GP Dr Hamed Khan, who also worked on the study, told GPonline: ‘We tried to redirect 15 or more patients a day. Often we did up to 25 or 30. To put that into perspective, an A&E doctor might see between eight and 12 patients a day, so we’re freeing up potentially two to three A&E doctors a day.’
Same-day GP appointment
Over half (56%) of those redirected were sent to their usual GP, 32% to out-of-hours GP services and 10% to walk-in centres. Others were redirected to other appropriate services, such as a dentist or optometrist.
All were given a same-day appointment, co-ordinated by an administrator, with many booked in to see a GP within a few hours – often sooner than they would have seen a doctor in A&E.
Crucially, the results show that patients were highly satisfied with the service, said Dr Khan. Of the 150 patients redirected in the study, 83% rated it a four or five out of five for satisfaction.
Patients were often ‘very happy’ to be given an appointment, as it meant that they did not have to wait ‘indefinitely’ to see a doctor in A&E.
A third (33%) of the patients said they had decided to attend A&E because they could not get a GP appointment or the waiting time for a GP appointment was too long.
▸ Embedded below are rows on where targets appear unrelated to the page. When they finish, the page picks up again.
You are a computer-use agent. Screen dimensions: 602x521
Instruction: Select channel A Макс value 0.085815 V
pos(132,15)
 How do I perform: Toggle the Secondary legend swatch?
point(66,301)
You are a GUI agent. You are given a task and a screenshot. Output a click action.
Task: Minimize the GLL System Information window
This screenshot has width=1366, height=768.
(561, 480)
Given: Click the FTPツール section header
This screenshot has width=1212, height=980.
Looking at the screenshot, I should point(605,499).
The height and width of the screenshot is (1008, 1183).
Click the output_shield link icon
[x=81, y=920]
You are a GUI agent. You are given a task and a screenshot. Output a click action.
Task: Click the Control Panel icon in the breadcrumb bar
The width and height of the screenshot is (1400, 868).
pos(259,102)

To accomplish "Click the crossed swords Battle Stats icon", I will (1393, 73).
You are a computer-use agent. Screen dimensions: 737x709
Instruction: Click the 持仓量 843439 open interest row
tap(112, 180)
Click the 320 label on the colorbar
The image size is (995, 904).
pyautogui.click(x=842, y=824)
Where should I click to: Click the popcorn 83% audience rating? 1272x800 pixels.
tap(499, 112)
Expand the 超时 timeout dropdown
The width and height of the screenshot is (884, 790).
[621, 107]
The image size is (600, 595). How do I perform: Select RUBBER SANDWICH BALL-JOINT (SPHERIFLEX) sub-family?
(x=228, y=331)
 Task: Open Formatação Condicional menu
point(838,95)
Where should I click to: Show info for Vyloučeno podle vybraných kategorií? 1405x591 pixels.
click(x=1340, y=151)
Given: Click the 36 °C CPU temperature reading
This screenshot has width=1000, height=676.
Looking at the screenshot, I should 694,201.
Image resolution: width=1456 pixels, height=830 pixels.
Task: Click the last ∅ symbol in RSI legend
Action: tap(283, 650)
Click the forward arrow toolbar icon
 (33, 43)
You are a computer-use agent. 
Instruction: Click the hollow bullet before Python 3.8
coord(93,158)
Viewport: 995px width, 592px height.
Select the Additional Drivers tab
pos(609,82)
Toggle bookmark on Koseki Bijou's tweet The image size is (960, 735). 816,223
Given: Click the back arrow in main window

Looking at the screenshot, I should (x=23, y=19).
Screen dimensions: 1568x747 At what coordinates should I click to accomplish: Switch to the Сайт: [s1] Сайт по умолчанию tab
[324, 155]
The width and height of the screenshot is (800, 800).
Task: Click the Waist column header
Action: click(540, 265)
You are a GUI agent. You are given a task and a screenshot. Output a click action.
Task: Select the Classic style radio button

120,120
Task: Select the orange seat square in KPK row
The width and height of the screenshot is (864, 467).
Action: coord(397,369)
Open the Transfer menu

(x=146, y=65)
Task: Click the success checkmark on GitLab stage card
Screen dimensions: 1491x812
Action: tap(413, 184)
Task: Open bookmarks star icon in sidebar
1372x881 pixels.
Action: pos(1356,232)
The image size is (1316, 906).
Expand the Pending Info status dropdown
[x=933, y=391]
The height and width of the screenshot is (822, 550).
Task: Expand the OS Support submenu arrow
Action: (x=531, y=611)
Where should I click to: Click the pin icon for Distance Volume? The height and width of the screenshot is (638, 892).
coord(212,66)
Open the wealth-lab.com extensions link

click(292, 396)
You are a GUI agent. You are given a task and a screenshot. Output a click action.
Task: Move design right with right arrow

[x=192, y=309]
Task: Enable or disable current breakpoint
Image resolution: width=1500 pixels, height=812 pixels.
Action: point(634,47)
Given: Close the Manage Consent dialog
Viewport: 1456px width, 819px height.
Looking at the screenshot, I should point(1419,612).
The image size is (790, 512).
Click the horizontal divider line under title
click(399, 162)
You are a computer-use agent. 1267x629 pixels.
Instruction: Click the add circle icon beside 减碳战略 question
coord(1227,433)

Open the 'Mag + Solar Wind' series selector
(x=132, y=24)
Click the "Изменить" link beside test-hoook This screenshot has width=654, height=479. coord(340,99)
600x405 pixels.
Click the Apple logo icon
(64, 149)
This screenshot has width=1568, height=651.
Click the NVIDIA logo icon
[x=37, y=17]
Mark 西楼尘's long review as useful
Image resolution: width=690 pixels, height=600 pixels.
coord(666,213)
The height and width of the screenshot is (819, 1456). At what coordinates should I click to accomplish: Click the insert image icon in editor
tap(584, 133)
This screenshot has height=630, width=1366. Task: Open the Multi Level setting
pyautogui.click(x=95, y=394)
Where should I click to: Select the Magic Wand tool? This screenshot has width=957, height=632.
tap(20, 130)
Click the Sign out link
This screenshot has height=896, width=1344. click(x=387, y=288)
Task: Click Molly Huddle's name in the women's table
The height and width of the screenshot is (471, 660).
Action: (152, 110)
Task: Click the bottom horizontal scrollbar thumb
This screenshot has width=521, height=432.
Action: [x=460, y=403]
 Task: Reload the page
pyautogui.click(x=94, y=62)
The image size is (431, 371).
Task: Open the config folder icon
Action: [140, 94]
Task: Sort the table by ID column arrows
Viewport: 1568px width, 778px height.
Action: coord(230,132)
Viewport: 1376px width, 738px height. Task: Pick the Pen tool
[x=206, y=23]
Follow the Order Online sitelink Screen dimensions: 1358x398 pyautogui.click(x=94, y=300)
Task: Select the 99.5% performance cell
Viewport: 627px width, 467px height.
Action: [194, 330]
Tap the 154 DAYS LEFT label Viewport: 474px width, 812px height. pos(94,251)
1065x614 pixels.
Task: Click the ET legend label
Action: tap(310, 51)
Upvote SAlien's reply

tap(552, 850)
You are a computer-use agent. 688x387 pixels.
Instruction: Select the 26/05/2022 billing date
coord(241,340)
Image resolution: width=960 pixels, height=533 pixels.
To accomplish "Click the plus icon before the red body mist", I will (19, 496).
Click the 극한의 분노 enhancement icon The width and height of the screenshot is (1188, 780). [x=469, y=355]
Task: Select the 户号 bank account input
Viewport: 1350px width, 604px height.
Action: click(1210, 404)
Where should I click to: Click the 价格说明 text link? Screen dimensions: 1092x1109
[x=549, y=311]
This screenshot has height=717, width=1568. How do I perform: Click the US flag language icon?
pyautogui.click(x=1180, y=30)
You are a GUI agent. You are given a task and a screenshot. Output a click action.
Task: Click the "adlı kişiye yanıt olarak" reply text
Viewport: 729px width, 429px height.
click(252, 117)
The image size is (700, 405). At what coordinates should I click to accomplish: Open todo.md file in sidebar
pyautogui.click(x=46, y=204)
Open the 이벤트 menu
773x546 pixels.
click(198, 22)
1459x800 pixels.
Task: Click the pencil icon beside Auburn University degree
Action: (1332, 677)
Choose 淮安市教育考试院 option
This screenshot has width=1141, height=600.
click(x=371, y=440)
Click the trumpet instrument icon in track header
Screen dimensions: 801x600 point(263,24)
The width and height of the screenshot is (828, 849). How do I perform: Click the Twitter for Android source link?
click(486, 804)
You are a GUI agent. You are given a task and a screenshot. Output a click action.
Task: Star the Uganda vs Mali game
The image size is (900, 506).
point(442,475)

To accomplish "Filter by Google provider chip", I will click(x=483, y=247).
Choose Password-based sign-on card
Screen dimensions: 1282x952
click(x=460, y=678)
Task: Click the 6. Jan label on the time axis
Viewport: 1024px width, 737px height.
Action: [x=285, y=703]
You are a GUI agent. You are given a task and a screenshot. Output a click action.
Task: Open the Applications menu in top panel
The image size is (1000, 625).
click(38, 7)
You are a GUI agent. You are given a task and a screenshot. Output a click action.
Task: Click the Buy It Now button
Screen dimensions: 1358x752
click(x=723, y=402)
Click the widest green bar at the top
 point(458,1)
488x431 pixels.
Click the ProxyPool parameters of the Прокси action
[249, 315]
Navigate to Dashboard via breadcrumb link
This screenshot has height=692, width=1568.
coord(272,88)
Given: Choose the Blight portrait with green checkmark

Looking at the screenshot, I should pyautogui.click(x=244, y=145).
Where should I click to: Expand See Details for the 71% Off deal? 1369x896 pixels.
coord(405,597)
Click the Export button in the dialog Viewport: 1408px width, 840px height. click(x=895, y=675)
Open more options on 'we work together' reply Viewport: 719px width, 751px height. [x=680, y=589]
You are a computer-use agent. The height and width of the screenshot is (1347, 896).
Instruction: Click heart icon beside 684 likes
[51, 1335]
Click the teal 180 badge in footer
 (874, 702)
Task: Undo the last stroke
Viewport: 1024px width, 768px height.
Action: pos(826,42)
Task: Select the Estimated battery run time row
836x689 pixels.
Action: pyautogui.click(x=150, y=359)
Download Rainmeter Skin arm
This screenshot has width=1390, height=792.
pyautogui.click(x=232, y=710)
A fifth (19%) said they thought their condition was serious and needed A&E care, suggesting patients need better education on what GPs can provide, Dr Khan said. Another 14% said attending A&E was more convenient.
The most common reason for inappropriate A&E attendances throughout the study was musculoskeletal problems (21%) followed by dermatological problems (14%).
‘My insight of working in a practice and working in 10-minute consultations helped me provide this service,’ said Dr Khan. ‘We have a unique skillset – we see patients, take histories, understand their narratives and unify all of that to make a diagnosis. And we do all of that within the space of 10 minutes, so we can make snap decisions if a patient is at risk of becoming unwell.
‘I’m very keen to see the scheme rolled out in most – if not all – A&Es, and I think it will fulfil a very important role. Not only will it ease waiting times, it will also provide patients with better care, because problems that can be treated better in primary care will be seen in primary care rather than by a junior A&E doctor that has little experience in these problems.
‘This isn’t a model that is absolutely new. In the Netherlands, all patients have to see a GP before going to A&E. This thinking is tried and tested in other parts of the world, and the results of this study are very promising.’
The scheme was run in collaboration between St George’s Hospital, the University of London and KUK, an out-of-hours company commissioned by Wandsworth CCG.
The research won best poster prize in its category at the RCGP annual conference in Glasgow last week, fending off over 250 competitors for the top honours.